Your instructions: Only the lines in the entries below from the line with "Given: Start Autoplay mode" to the line with "Viewport: 644px width, 345px", both included, belong in the answer, transcribed exactly and without pictures.

Information supplied:
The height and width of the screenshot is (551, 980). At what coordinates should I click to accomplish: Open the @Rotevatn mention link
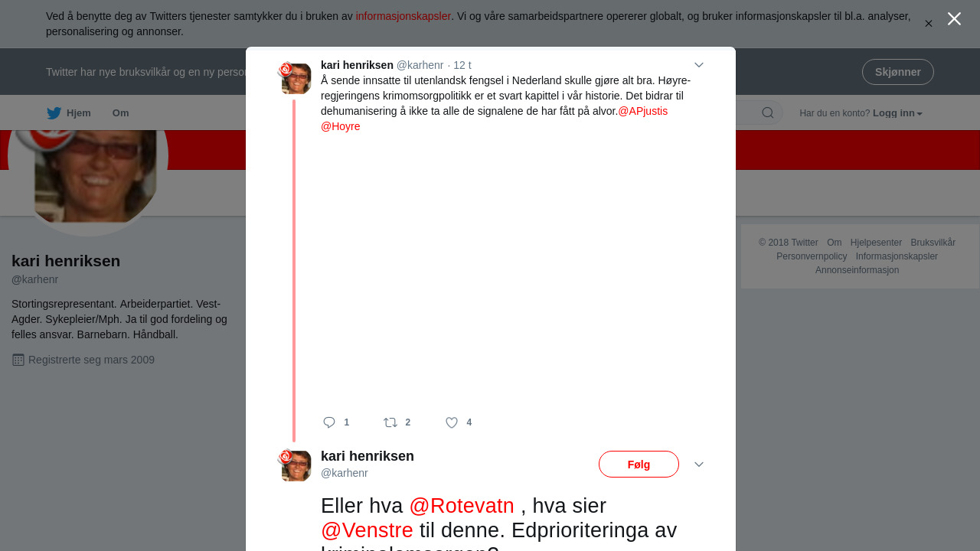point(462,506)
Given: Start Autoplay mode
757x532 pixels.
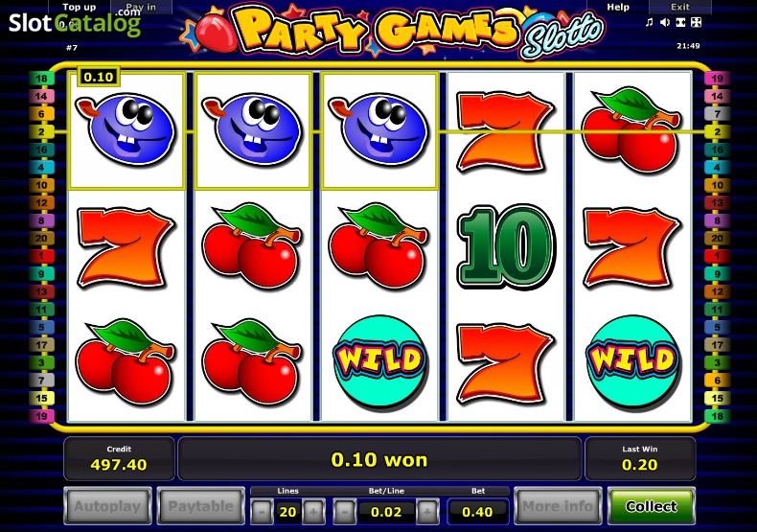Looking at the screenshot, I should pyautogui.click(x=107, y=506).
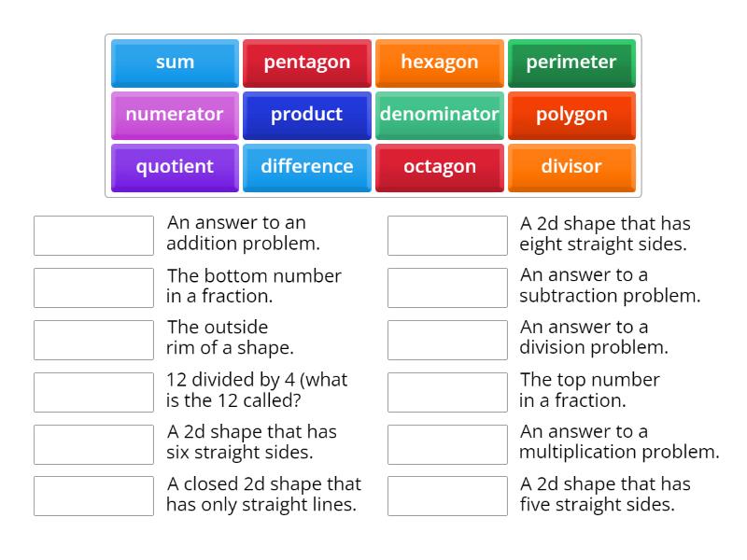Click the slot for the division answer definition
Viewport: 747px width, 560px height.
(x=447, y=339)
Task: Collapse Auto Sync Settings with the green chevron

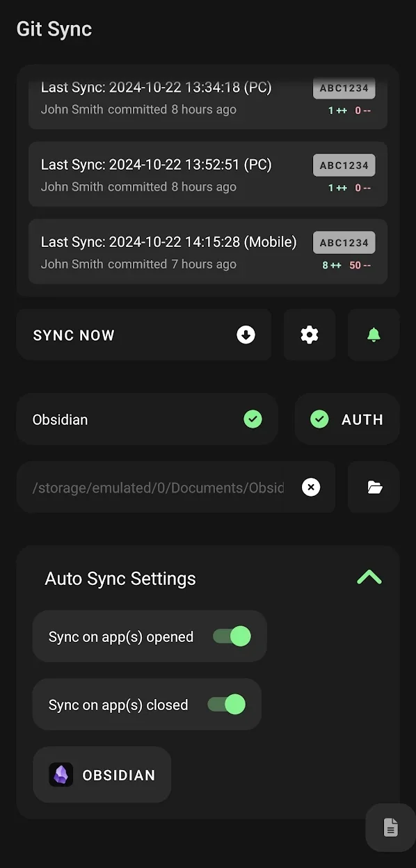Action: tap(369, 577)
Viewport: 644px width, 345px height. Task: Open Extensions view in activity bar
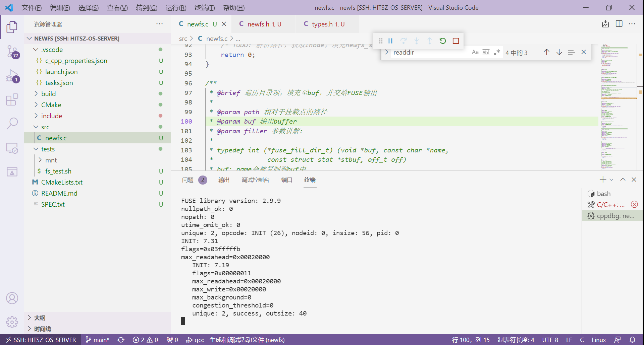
...
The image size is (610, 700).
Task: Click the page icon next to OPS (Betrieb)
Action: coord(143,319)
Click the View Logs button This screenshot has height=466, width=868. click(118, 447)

Answer for this exercise:
Given: Start Autoplay mode
757x532 pixels.
Looking at the screenshot, I should pyautogui.click(x=107, y=506).
Click the slot for the division answer definition
Viewport: 747px width, 560px height.
(x=447, y=339)
Task: Collapse Auto Sync Settings with the green chevron

Action: tap(369, 577)
Viewport: 644px width, 345px height. Task: Open Extensions view in activity bar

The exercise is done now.